2 byte ethertype or length

46-1500 bytes of payload (ignoring “Jumbo” frames and 802.1q tags)

4 byte CRC

12 byte IFG (which is silence, but still counts for time on the wire)

Add it up and you have 1538 bytes “on the wire”.

TCP overhead for IPv4 is 20 bytes for IP(v4) (no options) and 20 bytes for TCP (again, no options).

So 1460 bytes of data for 1538 bytes on the wire. 1460/1538 = 0.949284

So for 100M Ethernet, 94.9284Mbps is “perfect”.



“Line rate” is not “fill the link with TCP”. Line rate is “fill the link with 84 octet (including all overhead) frames.”

For 100M Ethernet this requires 148,809 packets per second.

Edit: for 1538 octet frames, one need only process 8,127 packets per second.



"Line rate" is "fill the 100Mbit link with 100 million bits each second". Of course the overhead is included in that, since the overhead also goes over the wire



I'm many years away from such topics but I don't remember this being the case, moreover specs for net equipment was (is) on pps with the details stating usually 2-3 packet size categories. I'm interested on some reference on what you wrote



https://www.fmad.io/blog/what-is-10g-line-rate

As the article calls it, the gold standard. If a device is capable of forwarding/switching packets at the smallest packet size line rate on all interfaces at the same time you don't have to think too much about its performance when designing your network. Haven't worked much with hardware for a few years but it was common that Cisco switches were not capable of this.



That 8200 for example is capable of line rate at the smallest packet size so that imix marketing is kinda useless. When evaluating these kinds of devices this is what matters.

IMIX makes sense on devices that are not capable of small packet line rate like firewalls where bandwidth is much more costly and need to be sized appropriately.

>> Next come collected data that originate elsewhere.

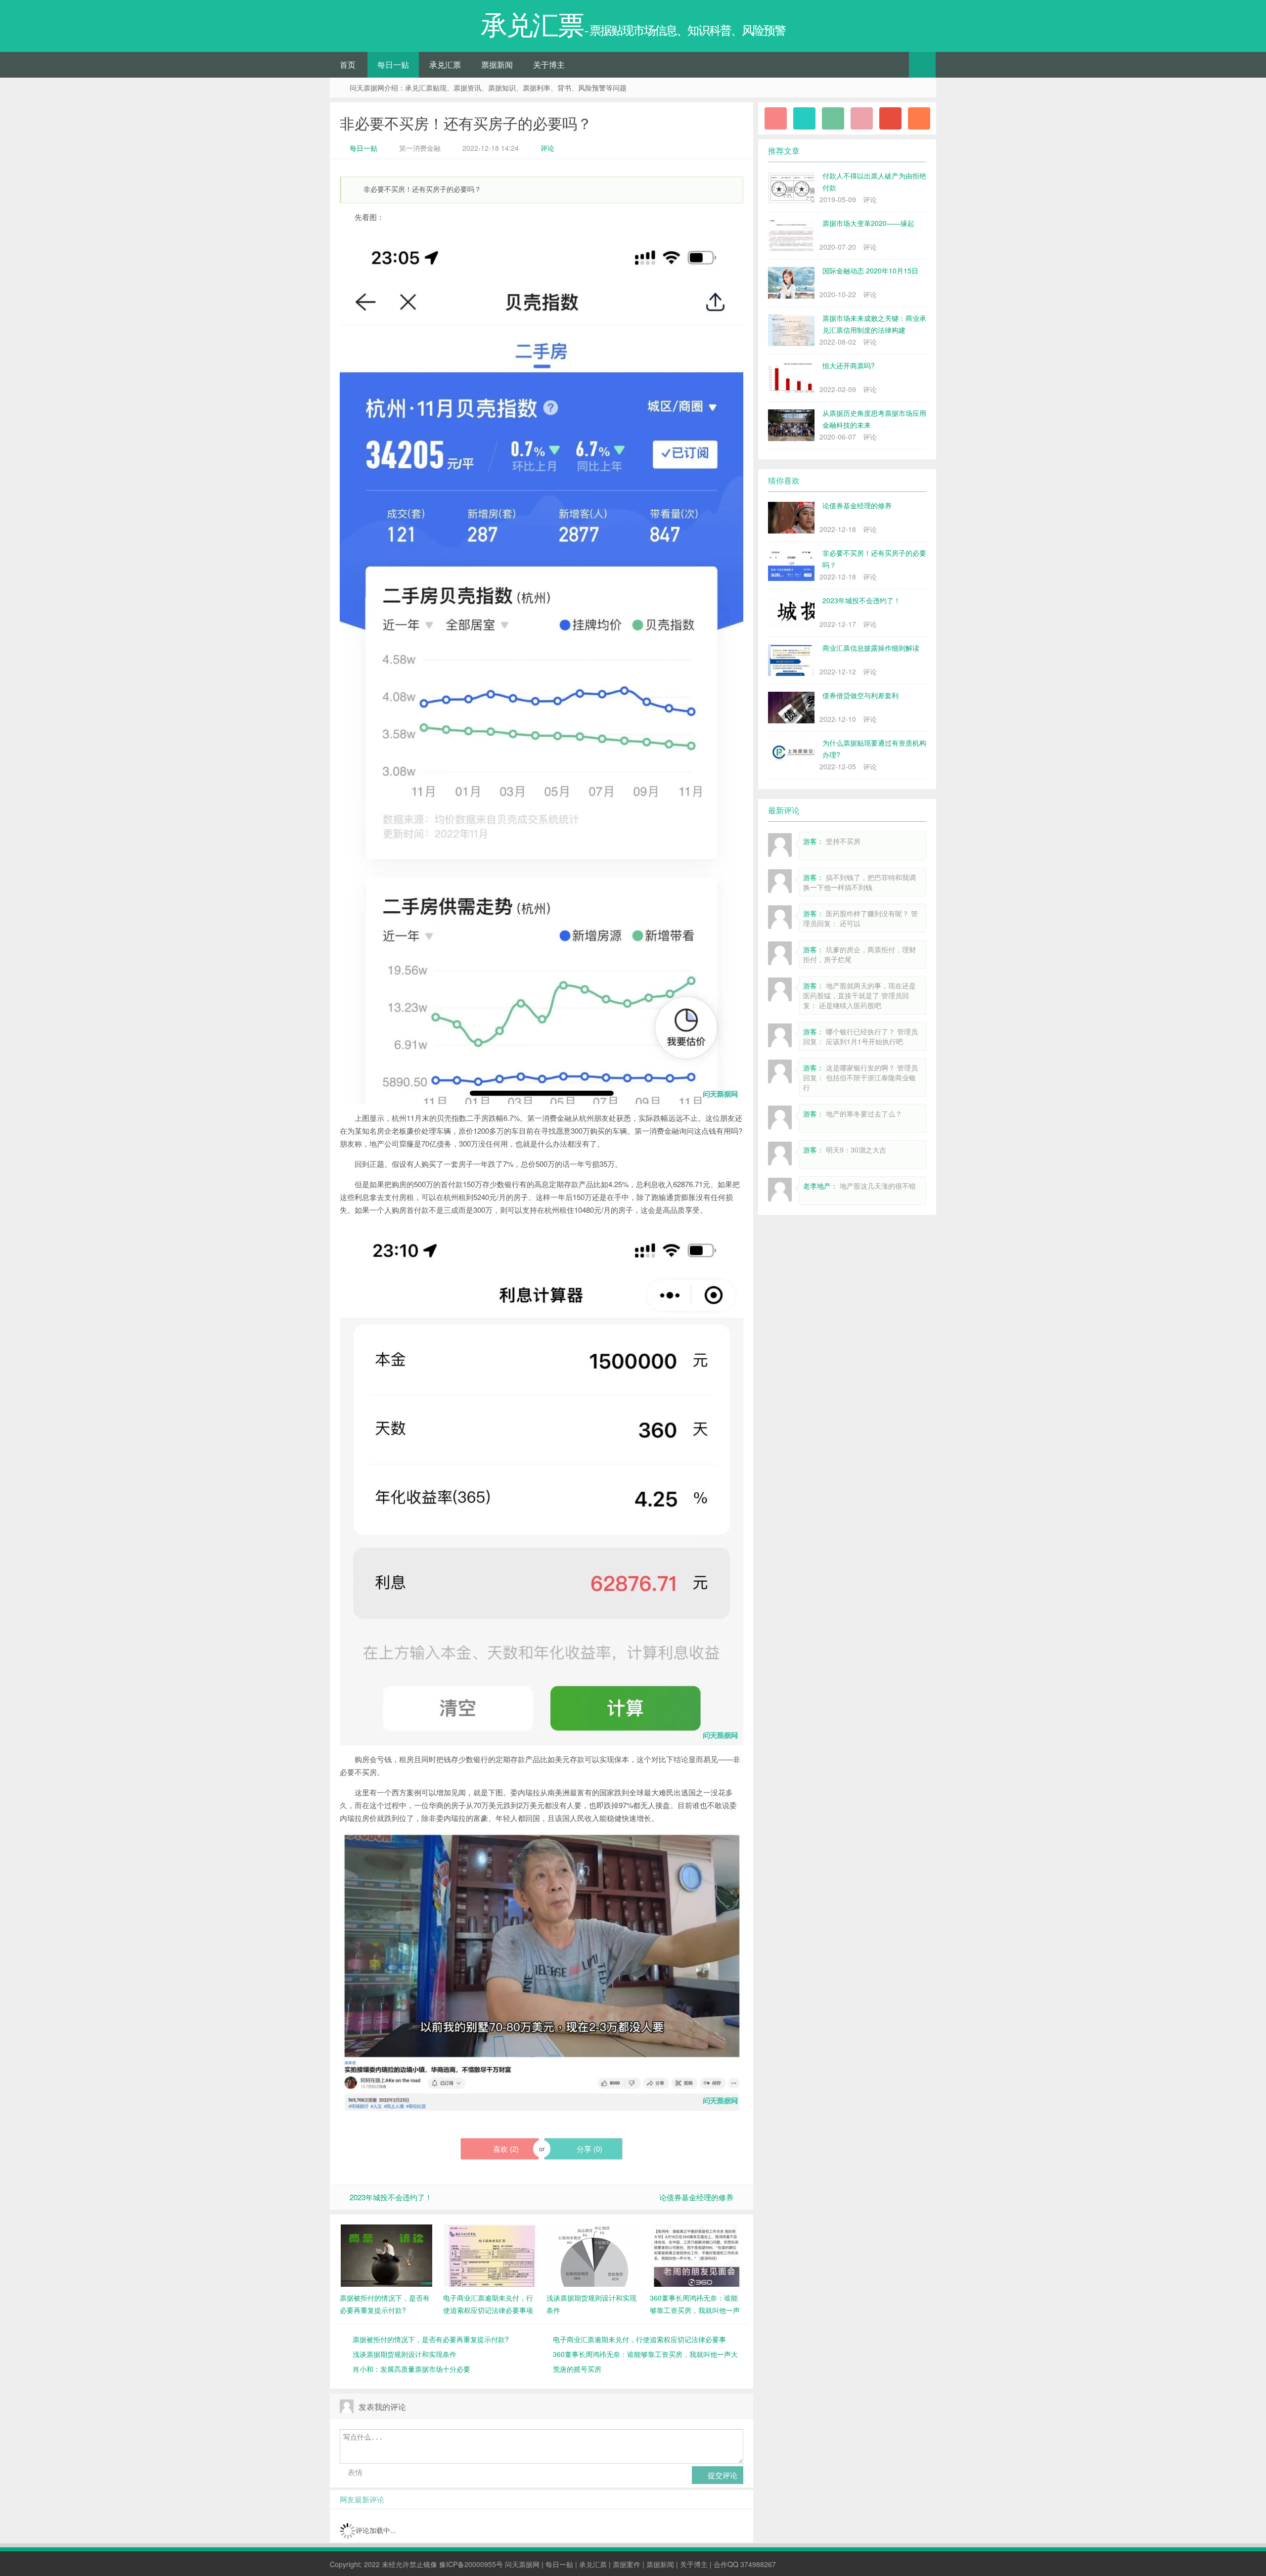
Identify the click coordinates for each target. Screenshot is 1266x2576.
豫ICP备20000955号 (471, 2564)
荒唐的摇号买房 (577, 2369)
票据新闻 (497, 64)
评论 (547, 148)
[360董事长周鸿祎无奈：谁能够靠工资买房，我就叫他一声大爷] (696, 2255)
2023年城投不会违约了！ (391, 2197)
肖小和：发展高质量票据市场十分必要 (411, 2369)
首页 (348, 64)
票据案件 (626, 2564)
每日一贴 (393, 64)
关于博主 (549, 64)
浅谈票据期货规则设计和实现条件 (404, 2354)
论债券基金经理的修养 (696, 2197)
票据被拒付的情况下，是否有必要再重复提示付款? (431, 2339)
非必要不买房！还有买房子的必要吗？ (466, 122)
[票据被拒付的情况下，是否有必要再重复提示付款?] (386, 2255)
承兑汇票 (445, 64)
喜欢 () (505, 2148)
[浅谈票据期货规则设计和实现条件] (593, 2255)
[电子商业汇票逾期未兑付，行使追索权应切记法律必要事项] (490, 2255)
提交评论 (721, 2475)
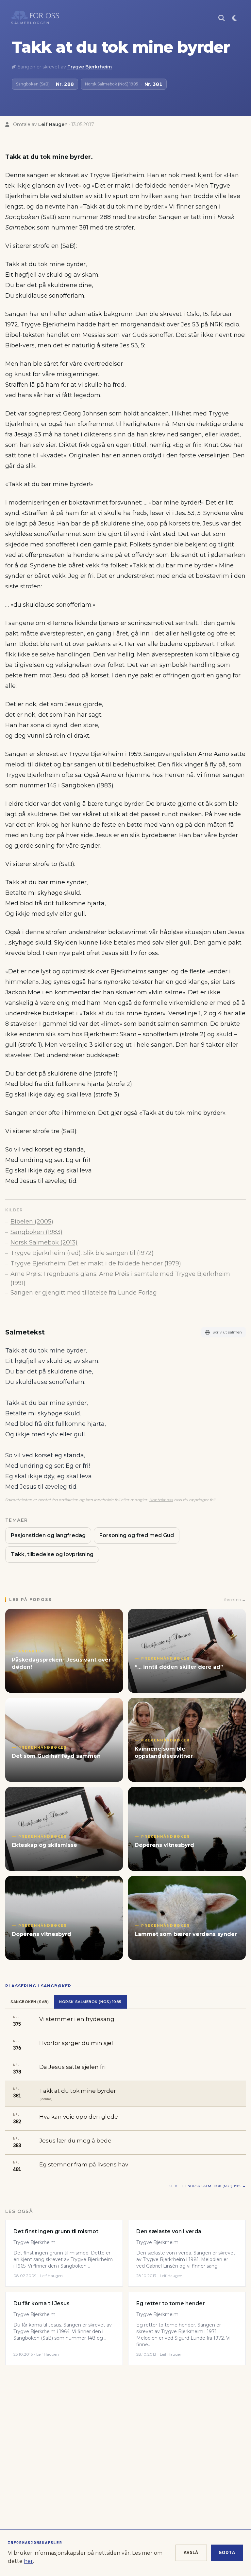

I don't have any Cisco core routers, not have I personally tested any, but that document I provided found their Q200 ASIC (in the 8000 series) required at least 170B frames to hit line rate:

> Both DUTs can achieve line rate performance on all ports with an NDR of 170 Bytes for the 88-LC0-36FH-M line card and 215 Bytes for 8201-32FH router. Same values were observed for both IPv4 and IPv6 traffic. This exceeds all real-life deployments requirements regardless of position in the network.

The 9000 series analysis reports something like 400B packets to hit line rate.

Fundamentally, everyone has to scale their internal bus width and clock rate to hit the headline numbers, always at the cost of small frame performance.



This is a lazy definition and won’t get you past “Go” when making network equipment. Why not use 9000 byte “Jumbo” frames? You’ll only need to process 1,383 packets per second to fill the link!



Back in the day, in the x86 world, there was this "rule of thumb" that you needed about 1GHz of CPU speed to saturate a 1Gbit network link. So a server with four 2GHz CPUs could saturate eight 1gbit links and still be somewhat useful.

This was AFAIR based on empirical knowledge, nothing scientific.

So a Pi Pico running at 300MHz pushing 100Mbit is something that is not totally unexpected, if you consider the low-power, low-cost CPU design in a Pi Pico (and the fact that you have to push the bits manually on the wire).

It's still a nice feat that they pulled this off!